Attorneys for the oil and gas industry in Pennsylvania are asking U.S. District Judge Sean McLaughlin to find the U.S. Forest Service (USFS) in contempt for refusing to follow his 2009 order to process oil and gas development proposals in the Allegheny National Forest.
In papers filed Friday in U.S. District Court for the Western District of Pennsylvania, lawyers for the plaintiffs -- the Pennsylvania Independent Oil and Gas Association (PIOGA), the Minard Run Oil Co. (MROC), the Allegheny Forest Alliance and Warren County, PA -- accuse the USFS of violating a 1980 federal ruling on surface landowner rights, as well McLaughlin's own order from Dec. 15, 2009.
At issue are efforts by a PIOGA member -- SWEPI LP, a Shell Oil Co. affiliate -- to use groundwater and surface water from the Allegheny National Forest for hydraulic fracturing (fracking) at three natural gas wells. SWEPI completed drilling two of the wells in March at a cost of $7 million.
According to the complaint, officials from SWEPI and the USFS met in March and April to discuss the company's proposal to drill a groundwater well, in accordance with the 1980 ruling's requirement for a 60-day consultation period. SWEPI said the company would save $1.5-2 million per well instead of transporting water in by truck.
But in a June 6 letter forest supervisor Leanne Marten said the company did not have the right to withdraw groundwater from the park, saying, "The United States alone has the right to use groundwater located under these National Forest System lands." The USFS then appears to have unilaterally issued a ban on using national forest water for fracking.
The plaintiffs' attorneys called Marten's position "unprecedented and unsupported," and said the USFS had missed the 60-day deadline more than 90% of the time since July 15, 2010, instead taking an average of seven months to process proposals. The attorneys also accused the USFS of "engaging in chronic and widespread delays."
McLauglin had ruled in 2009 that the USFS could not require oil and gas companies to prepare an environmental impact statement on their activities in the Allegheny National Forest, nor could the USFS implement a forestwide drilling ban there.
Fred Fesenmyer, CEO of Bradford, PA-based MROC, told NGI's Shale Daily that the USFS has appealed McLaughlin's ruling and that his company and the other plaintiffs were still awaiting a ruling by the Third Circuit Court of Appeals in the case, also known as Minard Run Oil Company v. United States Forest Service et al.

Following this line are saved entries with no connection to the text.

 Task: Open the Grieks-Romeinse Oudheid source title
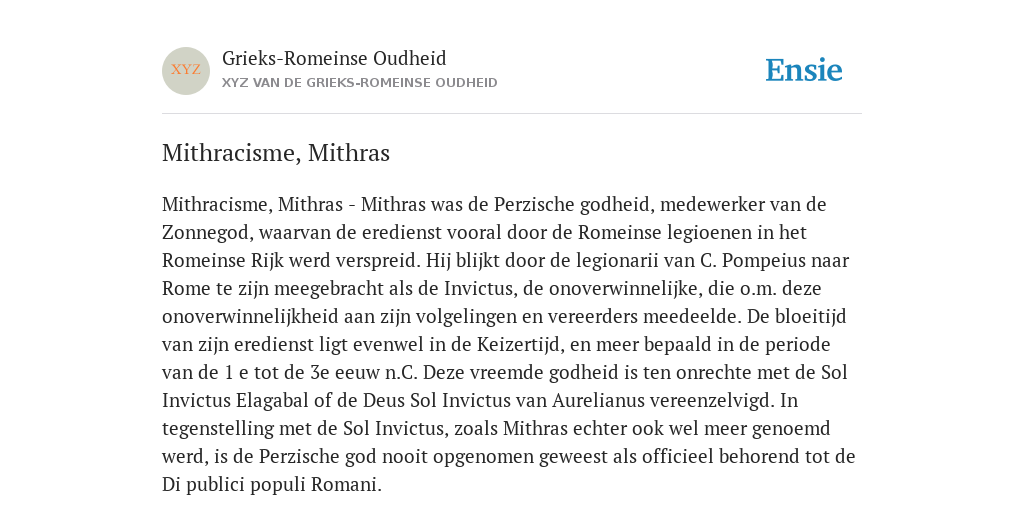(334, 58)
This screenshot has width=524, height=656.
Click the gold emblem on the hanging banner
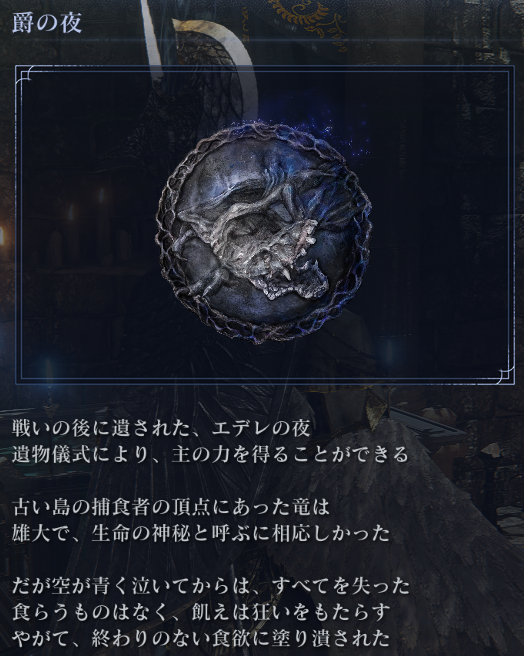[x=308, y=19]
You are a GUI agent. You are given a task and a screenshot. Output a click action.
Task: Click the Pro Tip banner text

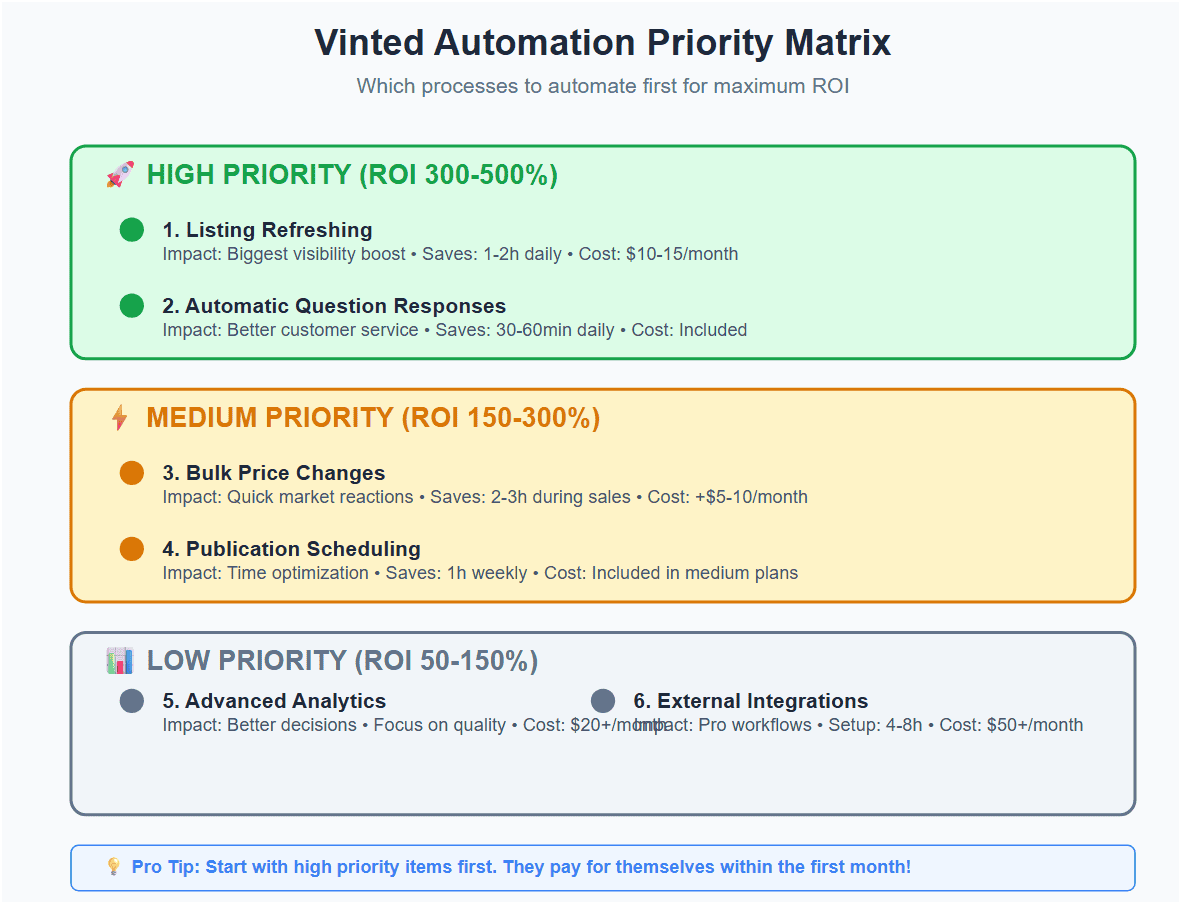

"This is a very bad turn of events for the industry, and it doesn't put the forest service in a very good light either," Fesenmyer said Wednesday. "The forest service is coming up with ways to slow the producers down, and now they have come up with this idea that the forest owns the water underneath the surface. We've said that's ridiculous. This is supposed to be a forest of many uses, and they're trying to restrict us."
Marten was unavailable for comment Wednesday. Jim Seyler, USFS operations staff officer for the Allegheny National Forest, declined to comment because the issue was in litigation.
"It's been an ongoing battle with the forest service in recent times," Louis D'Amico, president of PIOGA, told NGI's Shale Daily on Wednesday. "The rights of mineral owners to develop natural gas and oil in the Allegheny National Forest have been upheld for decades, including the 2009 decision by a federal judge. But the forest service refuses to comply with the terms of that order. That's why we felt that we needed to take the action to enforce the judge's decision."
Other defendants in the case include the Sierra Club, the Allegheny Defense Project and Forest Service Employees for Environmental Ethics.